Genet Mol Res. 2004 Dec 30;3(4):493-511.
The correct identification of all human genes, and their derived transcripts, has not yet been achieved, and it remains one of the major aims of the worldwide genomics community. Computational programs suggest the existence of 30,000 to 40,000 human genes. However, definitive gene identification can only be achieved by experimental approaches. We used two distinct methodologies, one based on the alignment of mouse orthologous sequences to the human genome, and another based on the construction of a high-quality human testis cDNA library, in an attempt to identify new human transcripts within the human genome sequence. We generated 47 complete human transcript sequences, comprising 27 unannotated and 20 annotated sequences. Eight of these transcripts are variants of previously known genes. These transcripts were characterized according to size, number of exons, and chromosomal localization, and a search for protein domains was undertaken based on their putative open reading frames. In silico expression analysis suggests that some of these transcripts are expressed at low levels and in a restricted set of tissues.

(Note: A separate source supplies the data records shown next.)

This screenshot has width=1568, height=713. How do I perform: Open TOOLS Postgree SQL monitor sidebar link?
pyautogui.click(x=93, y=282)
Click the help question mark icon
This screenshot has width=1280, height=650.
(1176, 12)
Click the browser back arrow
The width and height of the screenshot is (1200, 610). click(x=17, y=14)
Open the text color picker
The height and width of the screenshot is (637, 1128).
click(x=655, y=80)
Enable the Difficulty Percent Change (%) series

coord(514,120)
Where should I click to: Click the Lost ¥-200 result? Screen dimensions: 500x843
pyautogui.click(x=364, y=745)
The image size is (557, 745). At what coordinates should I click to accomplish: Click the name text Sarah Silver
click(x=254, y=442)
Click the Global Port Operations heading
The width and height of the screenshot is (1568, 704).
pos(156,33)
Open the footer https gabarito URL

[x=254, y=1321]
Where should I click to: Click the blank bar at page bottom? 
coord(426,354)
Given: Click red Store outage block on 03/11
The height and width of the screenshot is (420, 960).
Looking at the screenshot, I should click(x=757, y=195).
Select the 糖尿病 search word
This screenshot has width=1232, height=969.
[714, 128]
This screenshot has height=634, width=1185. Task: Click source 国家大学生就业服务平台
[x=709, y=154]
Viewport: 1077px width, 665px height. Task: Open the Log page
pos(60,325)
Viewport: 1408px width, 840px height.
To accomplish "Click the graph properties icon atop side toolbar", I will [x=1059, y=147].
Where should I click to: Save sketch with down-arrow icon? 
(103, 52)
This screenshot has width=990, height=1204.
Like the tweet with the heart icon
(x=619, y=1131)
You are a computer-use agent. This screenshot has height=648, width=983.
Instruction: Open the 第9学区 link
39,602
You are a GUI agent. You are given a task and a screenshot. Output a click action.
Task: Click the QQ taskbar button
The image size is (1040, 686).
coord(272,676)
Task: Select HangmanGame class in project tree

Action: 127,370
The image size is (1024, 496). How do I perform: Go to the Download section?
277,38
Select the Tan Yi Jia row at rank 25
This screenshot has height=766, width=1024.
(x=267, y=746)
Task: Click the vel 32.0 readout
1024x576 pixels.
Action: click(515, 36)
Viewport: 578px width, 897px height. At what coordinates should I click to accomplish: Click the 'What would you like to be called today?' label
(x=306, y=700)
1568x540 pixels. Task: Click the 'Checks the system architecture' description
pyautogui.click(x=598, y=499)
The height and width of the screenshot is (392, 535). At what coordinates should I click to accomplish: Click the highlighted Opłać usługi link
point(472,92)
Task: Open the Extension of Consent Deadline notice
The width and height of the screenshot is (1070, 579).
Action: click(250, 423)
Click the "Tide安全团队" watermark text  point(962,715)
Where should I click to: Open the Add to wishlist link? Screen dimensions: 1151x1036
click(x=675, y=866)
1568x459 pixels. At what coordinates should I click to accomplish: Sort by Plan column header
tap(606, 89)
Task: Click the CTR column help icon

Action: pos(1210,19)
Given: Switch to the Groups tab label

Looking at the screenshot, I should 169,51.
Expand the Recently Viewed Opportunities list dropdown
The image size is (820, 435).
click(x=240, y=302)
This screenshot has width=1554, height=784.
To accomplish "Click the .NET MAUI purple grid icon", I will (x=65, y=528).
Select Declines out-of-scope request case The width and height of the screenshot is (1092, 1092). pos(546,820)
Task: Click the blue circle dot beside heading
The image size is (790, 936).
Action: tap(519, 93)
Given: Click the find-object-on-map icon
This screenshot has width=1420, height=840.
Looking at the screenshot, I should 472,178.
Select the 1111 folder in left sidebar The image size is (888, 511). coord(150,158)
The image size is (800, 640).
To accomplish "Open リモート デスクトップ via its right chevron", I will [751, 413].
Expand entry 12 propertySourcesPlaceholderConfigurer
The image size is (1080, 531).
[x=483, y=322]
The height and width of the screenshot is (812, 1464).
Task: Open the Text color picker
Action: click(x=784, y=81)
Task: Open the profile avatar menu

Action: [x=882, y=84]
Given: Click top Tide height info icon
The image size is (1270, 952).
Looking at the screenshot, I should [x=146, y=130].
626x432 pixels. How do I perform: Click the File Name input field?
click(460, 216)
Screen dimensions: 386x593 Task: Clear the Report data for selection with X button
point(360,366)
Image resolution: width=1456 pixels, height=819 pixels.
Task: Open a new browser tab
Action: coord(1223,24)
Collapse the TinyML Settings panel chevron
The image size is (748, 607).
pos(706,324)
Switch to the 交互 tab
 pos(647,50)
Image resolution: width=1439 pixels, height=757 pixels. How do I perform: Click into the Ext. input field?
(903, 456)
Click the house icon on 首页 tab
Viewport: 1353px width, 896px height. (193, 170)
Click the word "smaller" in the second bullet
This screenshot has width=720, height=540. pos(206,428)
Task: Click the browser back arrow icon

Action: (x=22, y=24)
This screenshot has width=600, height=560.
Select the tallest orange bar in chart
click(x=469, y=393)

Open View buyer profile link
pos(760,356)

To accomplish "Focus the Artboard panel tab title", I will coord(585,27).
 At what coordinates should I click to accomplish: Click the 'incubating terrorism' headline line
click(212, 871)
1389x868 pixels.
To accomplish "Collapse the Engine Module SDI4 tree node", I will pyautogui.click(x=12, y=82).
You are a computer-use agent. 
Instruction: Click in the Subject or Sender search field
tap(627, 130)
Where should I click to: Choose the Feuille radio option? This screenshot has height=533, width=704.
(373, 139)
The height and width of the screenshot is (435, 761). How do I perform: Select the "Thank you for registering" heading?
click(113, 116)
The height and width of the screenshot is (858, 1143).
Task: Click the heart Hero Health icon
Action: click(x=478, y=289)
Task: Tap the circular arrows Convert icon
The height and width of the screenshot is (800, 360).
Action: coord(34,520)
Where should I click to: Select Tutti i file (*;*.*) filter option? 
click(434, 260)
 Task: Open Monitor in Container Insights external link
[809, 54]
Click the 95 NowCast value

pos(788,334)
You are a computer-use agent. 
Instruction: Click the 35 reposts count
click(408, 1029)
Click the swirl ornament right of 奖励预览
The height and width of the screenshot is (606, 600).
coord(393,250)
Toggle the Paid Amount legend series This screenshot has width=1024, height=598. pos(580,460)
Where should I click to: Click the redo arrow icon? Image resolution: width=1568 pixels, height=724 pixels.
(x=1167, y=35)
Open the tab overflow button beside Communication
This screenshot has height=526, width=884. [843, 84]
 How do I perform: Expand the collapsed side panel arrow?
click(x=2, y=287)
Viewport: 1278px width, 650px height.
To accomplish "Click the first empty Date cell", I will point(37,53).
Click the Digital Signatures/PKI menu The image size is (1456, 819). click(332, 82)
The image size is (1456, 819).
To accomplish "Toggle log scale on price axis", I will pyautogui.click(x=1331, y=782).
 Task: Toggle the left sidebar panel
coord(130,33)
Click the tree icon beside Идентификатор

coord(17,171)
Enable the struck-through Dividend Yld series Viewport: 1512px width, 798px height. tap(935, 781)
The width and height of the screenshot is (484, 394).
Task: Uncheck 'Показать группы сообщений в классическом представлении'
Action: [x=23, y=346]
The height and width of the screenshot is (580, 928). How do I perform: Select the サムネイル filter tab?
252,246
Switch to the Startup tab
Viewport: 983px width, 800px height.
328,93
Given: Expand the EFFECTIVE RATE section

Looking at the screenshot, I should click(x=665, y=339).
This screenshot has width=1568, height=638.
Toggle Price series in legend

目前尚未实现对所有人类基因及其衍生转录本的正确识别,这仍是全球基因组学界的主要目标之一。计算程序表明人类基因的数量在3万至4万之间。然而,只有通过实验方法才能实现对基因的明确识别。我们使用了两种不同的方法,一种是基于小鼠直系同源序列与人基因组的比对,另一种是基于构建高质量的人类睾丸cDNA文库,试图在人类基因组序列中识别新的人类转录本。我们生成了47条完整的人类转录本序列,其中包括27条未注释和20条已注释的序列。这些转录本中有8条是先前已知基因的变体。根据大小、外显子数量和染色体定位对这些转录本进行了表征,并基于其推定的开放阅读框对蛋白质结构域进行了搜索。电子表达分析表明,其中一些转录本表达水平较低,且仅在一组受限的组织中表达。